Sunday, December 27, 2020

The Midnight Sky

Movie Name:
The Midnight Sky
Year of Release: 2020
Director: George Clooney
Starring: George Clooney, Felicity Jones, David Oyelowo, Kyle Chandler, Demian Bechir, Caoilinn Springall, Tiffany Boone, Ethan Peck, Sophie Rundle, Miriam Shor
Genre: Drama
Score out of ten (whole numbers only): 6
View Trailer

Synopsis and Review:
Actor, writer, producer and director, George Clooney is back, following his latest directorial endeavors with "Suburbicon" and the mini-series "Catch-22". "The Midnight Sky" is an adaptation of the book by Lily-Brooks Dalton, "Good Morning, Midnight", and follows the story of Augustine Lofthouse, a scientist whom we first encounter in an Arctic research facility that is about to be evacuated, due to a dramatic occurrence which is taking place throughout the entire planet.

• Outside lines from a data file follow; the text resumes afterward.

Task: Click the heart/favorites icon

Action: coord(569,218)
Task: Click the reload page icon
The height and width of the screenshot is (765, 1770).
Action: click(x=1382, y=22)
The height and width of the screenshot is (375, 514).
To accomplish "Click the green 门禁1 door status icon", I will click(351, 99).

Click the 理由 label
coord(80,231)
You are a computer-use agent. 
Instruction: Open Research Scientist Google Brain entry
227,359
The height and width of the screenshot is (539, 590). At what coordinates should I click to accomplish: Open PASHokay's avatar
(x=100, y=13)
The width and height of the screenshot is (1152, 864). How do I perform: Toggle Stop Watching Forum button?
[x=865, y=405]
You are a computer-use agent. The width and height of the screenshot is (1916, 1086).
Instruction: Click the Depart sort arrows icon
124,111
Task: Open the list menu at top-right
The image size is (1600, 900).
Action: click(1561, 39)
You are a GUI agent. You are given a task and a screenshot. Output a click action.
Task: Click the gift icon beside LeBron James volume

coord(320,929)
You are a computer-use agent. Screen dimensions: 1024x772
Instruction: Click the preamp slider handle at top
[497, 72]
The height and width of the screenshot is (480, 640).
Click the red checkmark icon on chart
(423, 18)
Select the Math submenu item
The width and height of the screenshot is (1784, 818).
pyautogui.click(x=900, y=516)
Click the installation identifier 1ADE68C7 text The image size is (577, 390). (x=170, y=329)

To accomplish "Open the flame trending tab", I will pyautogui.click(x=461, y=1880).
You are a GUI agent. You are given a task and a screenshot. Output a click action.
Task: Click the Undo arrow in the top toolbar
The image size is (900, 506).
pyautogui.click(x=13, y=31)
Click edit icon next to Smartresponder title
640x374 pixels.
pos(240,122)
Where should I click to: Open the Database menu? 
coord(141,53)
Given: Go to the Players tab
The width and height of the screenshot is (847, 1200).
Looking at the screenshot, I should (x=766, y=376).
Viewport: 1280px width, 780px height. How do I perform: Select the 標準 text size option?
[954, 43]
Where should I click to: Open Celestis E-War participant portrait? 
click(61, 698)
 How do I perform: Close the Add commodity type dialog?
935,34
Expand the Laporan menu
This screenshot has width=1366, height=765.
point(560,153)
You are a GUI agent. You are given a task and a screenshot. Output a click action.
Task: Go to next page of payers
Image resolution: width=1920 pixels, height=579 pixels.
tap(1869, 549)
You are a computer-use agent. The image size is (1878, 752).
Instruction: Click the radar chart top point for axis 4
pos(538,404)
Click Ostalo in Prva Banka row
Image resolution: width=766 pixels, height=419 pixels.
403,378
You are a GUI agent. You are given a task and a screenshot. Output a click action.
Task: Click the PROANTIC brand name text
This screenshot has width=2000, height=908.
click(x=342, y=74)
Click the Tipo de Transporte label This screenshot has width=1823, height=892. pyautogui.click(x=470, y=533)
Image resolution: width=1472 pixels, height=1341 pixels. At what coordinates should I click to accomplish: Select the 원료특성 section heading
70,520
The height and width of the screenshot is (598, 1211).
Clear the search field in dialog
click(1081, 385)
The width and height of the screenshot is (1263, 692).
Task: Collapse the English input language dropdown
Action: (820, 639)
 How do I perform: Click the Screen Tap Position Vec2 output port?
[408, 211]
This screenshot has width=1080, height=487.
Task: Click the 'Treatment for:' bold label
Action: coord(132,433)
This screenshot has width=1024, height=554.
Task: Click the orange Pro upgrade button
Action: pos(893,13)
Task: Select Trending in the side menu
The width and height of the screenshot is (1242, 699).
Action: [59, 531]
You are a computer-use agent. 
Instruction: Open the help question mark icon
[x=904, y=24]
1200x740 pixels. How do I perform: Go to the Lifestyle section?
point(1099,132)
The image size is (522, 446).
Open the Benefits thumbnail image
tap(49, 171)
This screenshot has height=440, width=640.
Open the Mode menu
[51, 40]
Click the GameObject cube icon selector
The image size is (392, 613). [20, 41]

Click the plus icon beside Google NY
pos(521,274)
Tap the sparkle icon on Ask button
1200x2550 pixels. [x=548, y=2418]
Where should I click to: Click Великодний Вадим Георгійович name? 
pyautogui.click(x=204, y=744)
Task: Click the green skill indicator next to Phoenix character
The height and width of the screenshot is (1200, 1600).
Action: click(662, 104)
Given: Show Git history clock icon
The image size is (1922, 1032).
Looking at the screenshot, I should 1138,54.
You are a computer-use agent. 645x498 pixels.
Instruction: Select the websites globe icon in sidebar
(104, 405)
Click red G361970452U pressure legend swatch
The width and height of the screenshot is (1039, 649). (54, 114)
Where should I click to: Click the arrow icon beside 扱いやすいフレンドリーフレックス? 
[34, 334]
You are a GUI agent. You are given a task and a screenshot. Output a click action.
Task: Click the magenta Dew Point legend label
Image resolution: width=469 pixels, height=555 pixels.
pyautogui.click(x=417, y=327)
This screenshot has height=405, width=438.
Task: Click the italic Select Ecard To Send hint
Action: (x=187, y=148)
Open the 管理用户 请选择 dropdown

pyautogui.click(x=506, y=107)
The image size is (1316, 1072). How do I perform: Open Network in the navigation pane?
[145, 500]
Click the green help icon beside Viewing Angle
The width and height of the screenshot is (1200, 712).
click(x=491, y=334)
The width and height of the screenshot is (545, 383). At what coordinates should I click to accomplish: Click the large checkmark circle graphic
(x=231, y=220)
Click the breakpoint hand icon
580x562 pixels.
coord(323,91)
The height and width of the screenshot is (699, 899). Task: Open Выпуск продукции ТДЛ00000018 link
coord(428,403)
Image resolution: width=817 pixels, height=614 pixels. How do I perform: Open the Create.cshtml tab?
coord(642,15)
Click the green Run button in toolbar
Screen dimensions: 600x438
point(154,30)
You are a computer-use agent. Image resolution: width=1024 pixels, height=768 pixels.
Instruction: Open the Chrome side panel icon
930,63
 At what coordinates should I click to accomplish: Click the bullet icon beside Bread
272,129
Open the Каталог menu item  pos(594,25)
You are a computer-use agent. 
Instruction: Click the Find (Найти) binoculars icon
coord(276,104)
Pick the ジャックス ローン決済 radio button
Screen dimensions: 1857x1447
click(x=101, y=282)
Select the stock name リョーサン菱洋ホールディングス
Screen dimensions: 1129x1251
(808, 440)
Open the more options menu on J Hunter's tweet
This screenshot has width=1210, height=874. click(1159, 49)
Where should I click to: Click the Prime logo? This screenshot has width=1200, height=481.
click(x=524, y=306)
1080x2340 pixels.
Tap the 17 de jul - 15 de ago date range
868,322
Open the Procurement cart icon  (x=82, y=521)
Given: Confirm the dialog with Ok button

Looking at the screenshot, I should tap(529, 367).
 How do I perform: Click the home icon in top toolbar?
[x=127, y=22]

We soon realize Augustine is a terminal patient, and has decided to stay behind, since he has no one to go back to. In his youth he briefly had a relationship with a woman, who had a child, but that relationship never flourished, including his relationship with that child. As he keeps vigilance over the unfolding of the events destroying the planet, he witnesses a child that has been left behind, who is constantly mute, but nonetheless continues to keep him company. In parallel, a crew of astronauts who went into space to check on the conditions of another planet to be inhabitable, are returning to Earth. Augustine is adamant in contacting them, in order to inform them of the toxicity of the planet, which sends him on a quest to discover another communications hub. He, much like the team in space, meet a series of hurdles, but eventually manage to communicate and exchange information, forcing everyone to make decisions of where they eventually want to go and what life lies ahead.
"The Midnight Sky" is an interesting film with lofty goals, some of which are achieved and are indeed cleverly illustrated, but ultimately feels under-developed, since it essentially tries to be many things at the same time. The film brings to mind and captures inspiration from Alfonso Cuaron's "Gravity", Danny Boyle's "Sunshine", mixed with Joe Penna's more recent "Arctic", to name but a few, in the sense that it captures two narrative threads, one with Clooney's character on a personal journey of redemption, and another with a team of astronauts trying to come home. These parallel paths however interesting they may be, are never given enough momentum to become arresting, with the most interesting one, Augustine's journey, feeling like it could be it's own film, particularly as the relationship with the young girl, we eventually realize may not be all that it seems. These two threads and stories could eventually merge, but the film would need to provide both more time, or be far more deft in its exposition, to at least provide enough time for these characters to have some dimension, and for their journeys to resonate a bit further. The supporting cast features great actors such as David Oyelowo, Felicity Jones and Demian Bechir, all of whom strangely enough, exude very little chemistry between each other. The cinematography from Martin Ruhe is beautiful as is the score of the wonderful Alexandre Desplat. It's a slightly contrived, yet finely executed film from a gifted actor/director, who has yet to find more material in tune with his sensibilities, as is the case of the excellent "Good Night, and Good Luck".